The Indian Coordination Committee of Farmers Movement on Friday urged Prime Minister Manmohan Singh not to accept at the ninth World Trade Organisation ministerial meeting the ‘Peace Clause’, which is a time-bound immunity against penalty for breaching the 10 per cent ceiling on farm subsidy provided to developing countries like India. The panel comprises farmers’ groups in various States and State units of the Bhartiya Kisan Union.
“It is sad that the United Progressive Alliance government, in a hasty move, agreed for this temporary reprieve instead of holding to its original position for a permanent solution through changes in the Agreement on Agriculture [AoA], i.e. allowing such subsidies under the green box, which contains no conditionality on subsidy limits. This would have removed the imbalance in the AoA, whereby the developed countries have the flexibility to provide high subsidy directly to their population in the form of food stamps, but developing countries are unable to meet similar objectives,” the committee said in a letter written to Dr. Singh.
“By accepting the ‘Peace Clause’, India may help with the deal on Trade Facilitation and the successful end of the WTO Ministerial in Indonesia, but the Congress-led UPA will be condemned for compromising price support system (or minimum support price) which provides livelihood support to millions of subsistence farmers and ensures adequate food production for public stockholding essential to run the food security programme in India, home for one third of world’s hungry population,” the letter said.
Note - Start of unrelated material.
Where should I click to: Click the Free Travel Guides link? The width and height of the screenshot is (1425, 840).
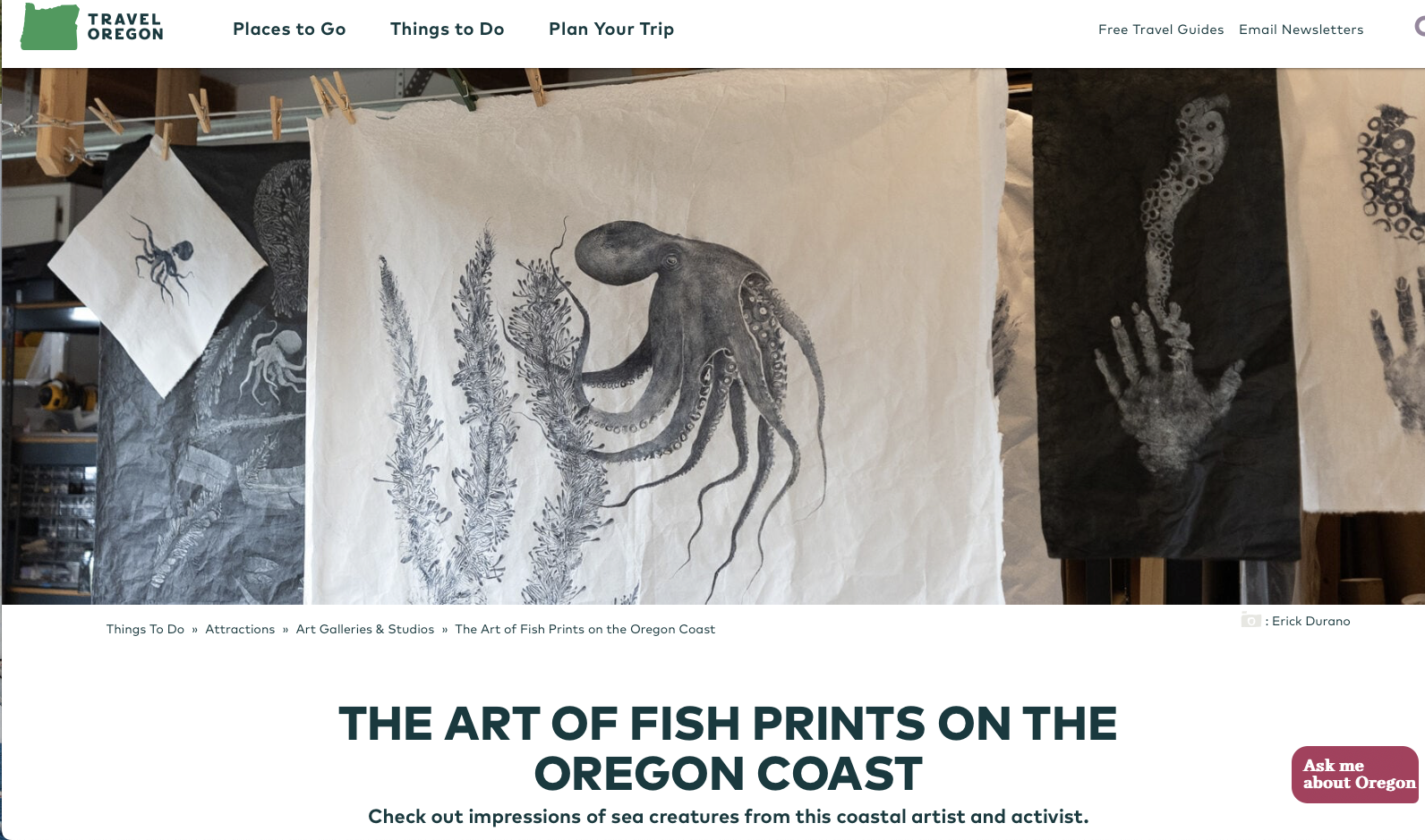click(1161, 30)
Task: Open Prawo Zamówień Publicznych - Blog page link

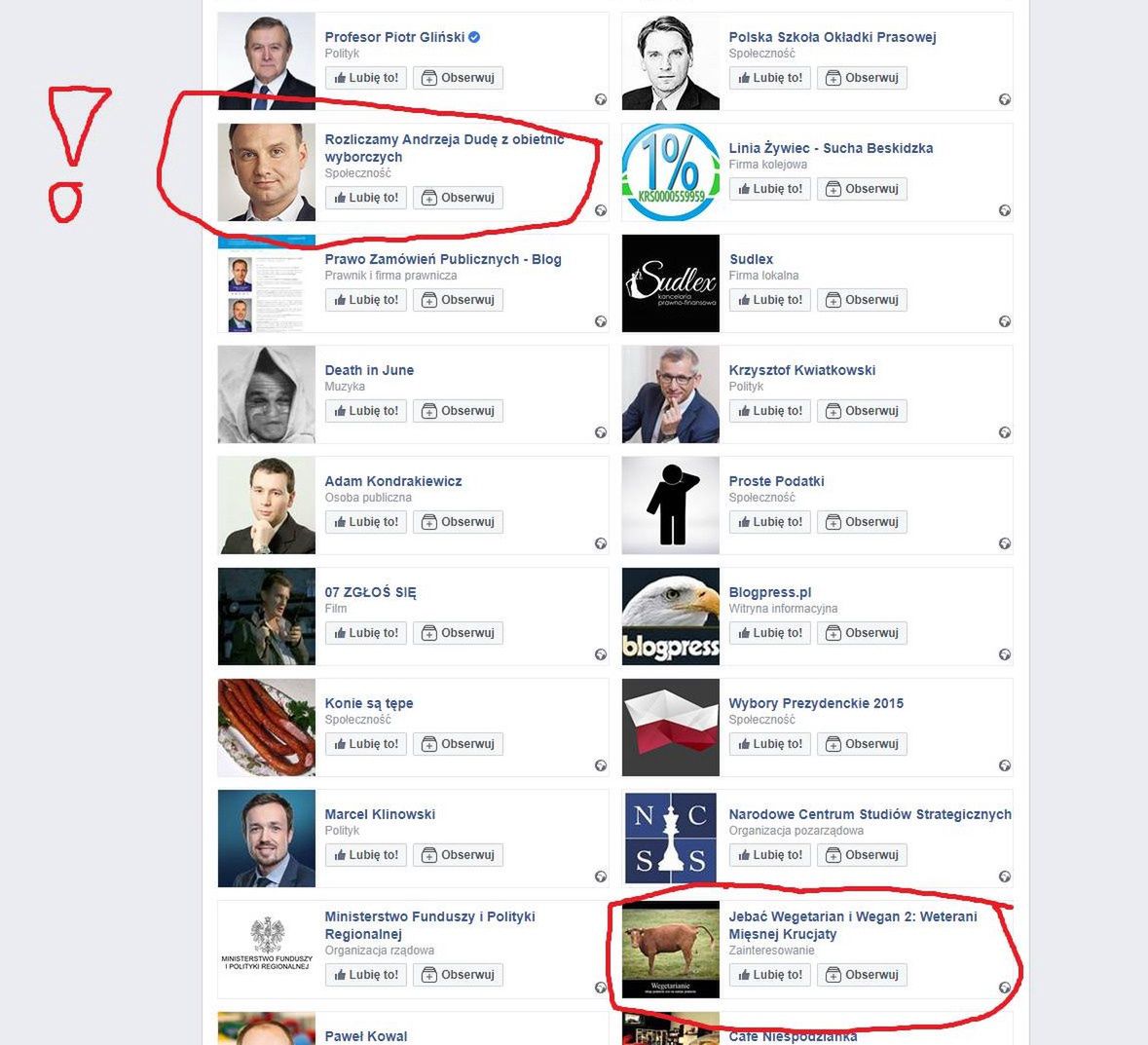Action: (x=443, y=259)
“As an eminent economist, it must be clear to you that India can ensure food security only by supporting both production and consumption. Weakening the production, as the ‘Peace Clause’ is bound to do, will not help food access. The Indian government has to defend its right to freely procure food from 600 million farmers and get it across to its 870 million hungry people in the country,” the letter said.
It said that the European Union and the United States interest in the WTO were to get market access in developing countries, while at the same time protect their farmers and agri-business through doling out huge subsidies. “In the last 18 years of the WTO regime, the U.S. and E.U. have not fulfilled any of their commitment on reduction of their subsidies, rather, are openly continuing their domestic subsidies as well as export subsidies.”
The letter is in a series of protests expressed by political parties, former bureaucrats and civil society groups in the country in the run-up to the Bali ministerial beginning on Tuesday.